Brief - Return, word for word, the lines of the listing below from the one with "You are a computer-use" through the one with "Instruction: Click the", and no other lines.

Records to process -
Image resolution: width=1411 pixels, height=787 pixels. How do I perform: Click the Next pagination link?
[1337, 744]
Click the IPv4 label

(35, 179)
...
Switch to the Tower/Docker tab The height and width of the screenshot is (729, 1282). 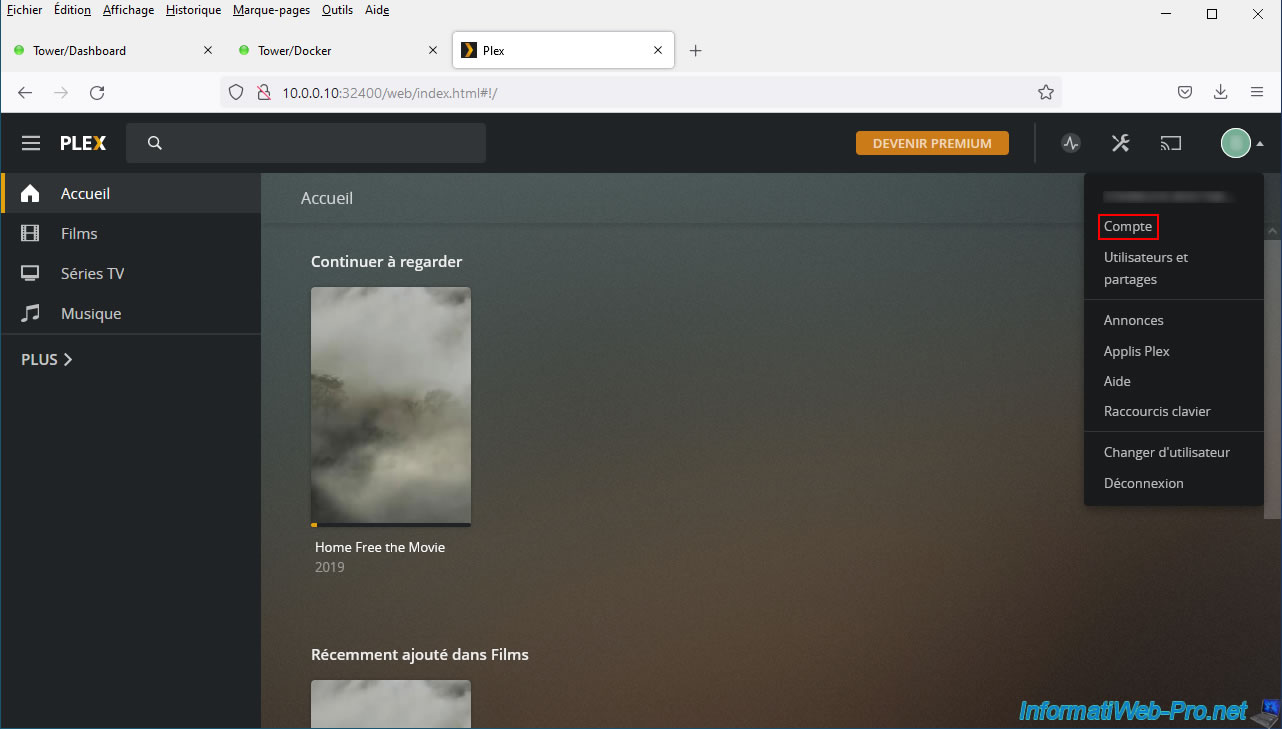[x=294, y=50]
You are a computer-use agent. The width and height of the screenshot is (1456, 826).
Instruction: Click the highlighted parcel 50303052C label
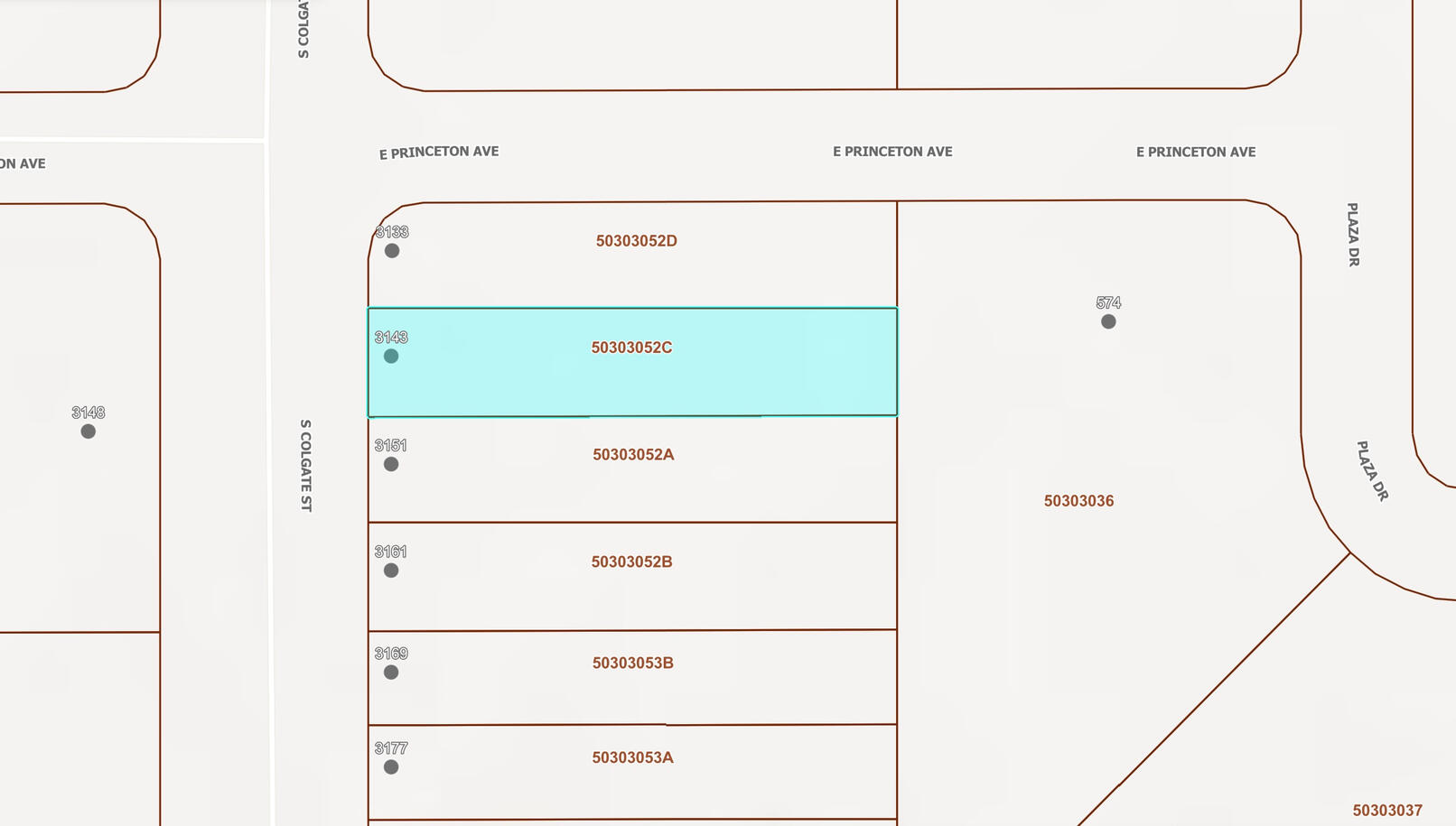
==
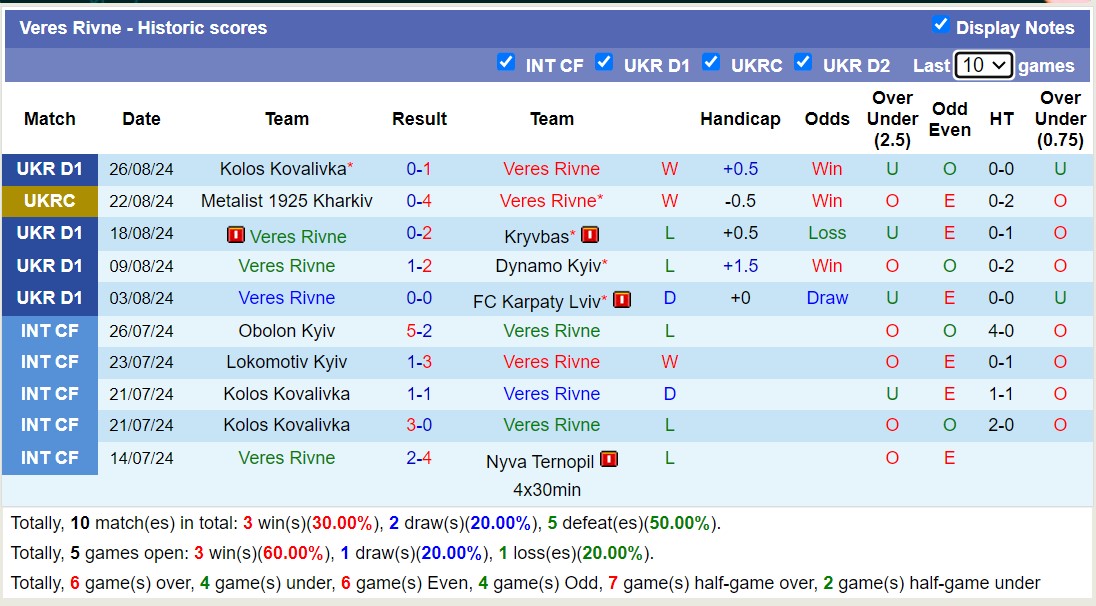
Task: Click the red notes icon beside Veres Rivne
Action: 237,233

Solution to this exercise -
You are a computer-use agent. The width and height of the screenshot is (1456, 826).
Instruction: Click the highlighted parcel 50303052C label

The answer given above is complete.